WORK REQUIRED: Echo the lines of the material from the line containing "This screenshot has height=659, width=828." through the line containing "pos(370,427)", including both of those lines, and nothing else.

--- start of GIVEN ENTRIES ---

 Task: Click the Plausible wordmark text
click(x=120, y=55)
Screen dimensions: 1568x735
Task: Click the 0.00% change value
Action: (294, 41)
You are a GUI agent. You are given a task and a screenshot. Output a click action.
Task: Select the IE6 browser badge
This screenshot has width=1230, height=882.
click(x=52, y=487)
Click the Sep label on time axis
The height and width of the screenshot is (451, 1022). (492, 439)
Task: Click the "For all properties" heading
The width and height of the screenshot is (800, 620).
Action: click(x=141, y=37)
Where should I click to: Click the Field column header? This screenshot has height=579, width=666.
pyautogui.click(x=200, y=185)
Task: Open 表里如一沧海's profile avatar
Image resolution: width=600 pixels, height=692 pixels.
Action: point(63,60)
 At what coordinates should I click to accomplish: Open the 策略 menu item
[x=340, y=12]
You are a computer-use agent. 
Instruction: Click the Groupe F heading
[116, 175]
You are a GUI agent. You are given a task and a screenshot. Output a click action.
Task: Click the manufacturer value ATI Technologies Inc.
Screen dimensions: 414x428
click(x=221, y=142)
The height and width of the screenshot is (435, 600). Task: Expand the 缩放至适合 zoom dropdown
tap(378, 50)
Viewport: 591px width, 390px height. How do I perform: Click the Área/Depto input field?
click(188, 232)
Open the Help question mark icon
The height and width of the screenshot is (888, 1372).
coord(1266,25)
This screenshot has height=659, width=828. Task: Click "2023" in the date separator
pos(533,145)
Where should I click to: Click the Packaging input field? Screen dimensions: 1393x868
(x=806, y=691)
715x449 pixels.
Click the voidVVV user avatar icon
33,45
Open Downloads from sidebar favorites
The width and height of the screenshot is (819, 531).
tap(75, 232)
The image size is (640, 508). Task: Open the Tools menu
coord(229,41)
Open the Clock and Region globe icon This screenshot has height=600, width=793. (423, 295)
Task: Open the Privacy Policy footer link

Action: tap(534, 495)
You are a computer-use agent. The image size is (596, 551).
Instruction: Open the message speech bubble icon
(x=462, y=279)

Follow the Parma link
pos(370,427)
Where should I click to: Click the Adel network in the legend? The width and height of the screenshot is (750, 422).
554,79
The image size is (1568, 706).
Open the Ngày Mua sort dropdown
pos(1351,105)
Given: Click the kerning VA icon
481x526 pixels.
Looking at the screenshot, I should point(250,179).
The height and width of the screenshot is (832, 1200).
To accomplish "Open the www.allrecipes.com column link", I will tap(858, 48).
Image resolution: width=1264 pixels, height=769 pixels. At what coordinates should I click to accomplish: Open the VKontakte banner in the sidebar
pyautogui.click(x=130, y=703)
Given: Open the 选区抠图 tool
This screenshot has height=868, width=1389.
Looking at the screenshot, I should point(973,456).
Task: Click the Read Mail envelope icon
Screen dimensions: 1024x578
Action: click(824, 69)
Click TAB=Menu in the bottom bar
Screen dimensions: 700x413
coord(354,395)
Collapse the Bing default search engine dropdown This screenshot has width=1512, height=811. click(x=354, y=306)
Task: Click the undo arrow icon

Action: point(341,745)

--- end of GIVEN ENTRIES ---

FINISHED TASK:
This screenshot has height=659, width=828. Task: Click "2023" in the date separator
pos(533,145)
Where should I click to: Click the Packaging input field? Screen dimensions: 1393x868
(x=806, y=691)
715x449 pixels.
Click the voidVVV user avatar icon
33,45
Open Downloads from sidebar favorites
The width and height of the screenshot is (819, 531).
tap(75, 232)
The image size is (640, 508). Task: Open the Tools menu
coord(229,41)
Open the Clock and Region globe icon This screenshot has height=600, width=793. (423, 295)
Task: Open the Privacy Policy footer link

Action: tap(534, 495)
You are a computer-use agent. The image size is (596, 551).
Instruction: Open the message speech bubble icon
(x=462, y=279)

Follow the Parma link
pos(370,427)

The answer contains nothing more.